Virginia-class attack submarine Pre-Commissioning Unit Minnesota

The Virginia-class attack submarine Pre-Commissioning Unit Minnesota (SSN 783) pulls pierside at Naval Station Norfolk from a scheduled underway. (U.S. Navy photo by Mass Communication Specialist 2nd Class Alex R. Forster/Released)

WASHINGTON — Lawmakers are rebuking the Navy for negotiating a plan with industry to bolster the Virginia-class submarine program’s industrial base without, they say, informing either Capitol Hill or the Office of Management and Budget (OMB), potentially putting in jeopardy the service’s recent supplemental funding request.

“We are concerned with the lack of transparency that has occurred between the Navy and Congress over the last 18 months,” lawmakers wrote in an explanatory statement accompanying a compromise version of the next defense policy bill published over the weekend.

“The Navy negotiated a funding strategy with industry that would have addressed cost growth, future cost to complete, workforce wage increases and infrastructure investments at both shipyards,” the statement continues, referring to General Dynamics Electric Boat and HII’s Newport News Shipbuilding, where Virginias are produced. “The Navy did this in isolation and failed to not only inform Congress but also the Office of Management and Budget.”

The statement goes on to reference the Navy’s $5.7 billion supplemental funding request to address shortfalls in the program that the OMB sent to lawmakers last month. That plan “will require an undisclosed amount of additional appropriations above the future years’ estimates in the president’s budget for fiscal year 2025,” according to the explanatory statement.

Lawmakers said the Navy failed to alert them to the “large cost growth” on the submarines in question, and the service’s “lack of communication” leaves “Congress with few options to address this situation and likely none that will rectify it going forward.”

Breaking Defense has reached out to the Navy for comment.

As it is, the compromise NDAA language authorizes $3.9 billion for Virginia-class program procurement, $357 million above the president’s budget request. That money will need to be matched by congressional appropriators before it makes it to the Navy.

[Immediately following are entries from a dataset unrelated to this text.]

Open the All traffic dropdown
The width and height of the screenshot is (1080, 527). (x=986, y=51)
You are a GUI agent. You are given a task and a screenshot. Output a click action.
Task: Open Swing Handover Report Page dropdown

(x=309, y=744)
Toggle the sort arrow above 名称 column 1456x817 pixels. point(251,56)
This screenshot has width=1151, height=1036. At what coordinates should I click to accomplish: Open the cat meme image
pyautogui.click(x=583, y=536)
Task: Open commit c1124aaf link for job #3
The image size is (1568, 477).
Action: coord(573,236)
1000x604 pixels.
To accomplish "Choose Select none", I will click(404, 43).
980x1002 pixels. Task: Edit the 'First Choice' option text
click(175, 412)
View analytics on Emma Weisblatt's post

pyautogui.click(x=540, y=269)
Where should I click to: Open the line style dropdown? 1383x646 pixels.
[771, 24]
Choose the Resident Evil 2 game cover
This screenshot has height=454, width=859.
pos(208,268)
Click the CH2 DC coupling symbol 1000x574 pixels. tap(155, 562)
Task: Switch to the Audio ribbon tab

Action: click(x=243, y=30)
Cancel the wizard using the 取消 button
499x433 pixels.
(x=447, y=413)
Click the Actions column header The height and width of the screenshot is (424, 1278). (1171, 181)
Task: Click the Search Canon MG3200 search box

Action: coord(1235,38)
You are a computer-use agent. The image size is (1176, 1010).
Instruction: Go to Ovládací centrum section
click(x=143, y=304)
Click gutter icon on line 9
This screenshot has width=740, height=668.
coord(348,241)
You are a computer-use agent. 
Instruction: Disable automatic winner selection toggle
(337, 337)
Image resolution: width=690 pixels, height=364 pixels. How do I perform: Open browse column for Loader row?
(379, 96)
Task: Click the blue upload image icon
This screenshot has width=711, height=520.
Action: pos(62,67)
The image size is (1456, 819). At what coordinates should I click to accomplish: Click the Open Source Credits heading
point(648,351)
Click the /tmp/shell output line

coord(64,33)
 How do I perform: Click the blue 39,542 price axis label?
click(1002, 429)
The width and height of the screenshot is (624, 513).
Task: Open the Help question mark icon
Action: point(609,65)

The statement’s inclusion in the explanatory text means it has the backing of both chambers of Congress and defense-oriented lawmakers on both sides of the aisle — a veritable warning shot across the bow for Navy brass who remain in place when the new administration takes power in January. It comes just weeks after OMB sent an emergency supplemental to lawmakers that would shore up the production for three Virginia-class submarines, as well as provide authorities to keep the Columbia-class submarine program on track in the event of a continuing resolution.

“Our Virginia-class fast attack submarine program is not where it needs to be right now. The program and the shipyards are not producing submarines at the rate that our national security strategy and the national defense strategy require,” a senior Navy official, who spoke on the condition of anonymity, told reporters at the time.

Additionally, that funding would be used to boost wages at General Dynamics Electric Boat and HII’s Newport News Shipbuilding.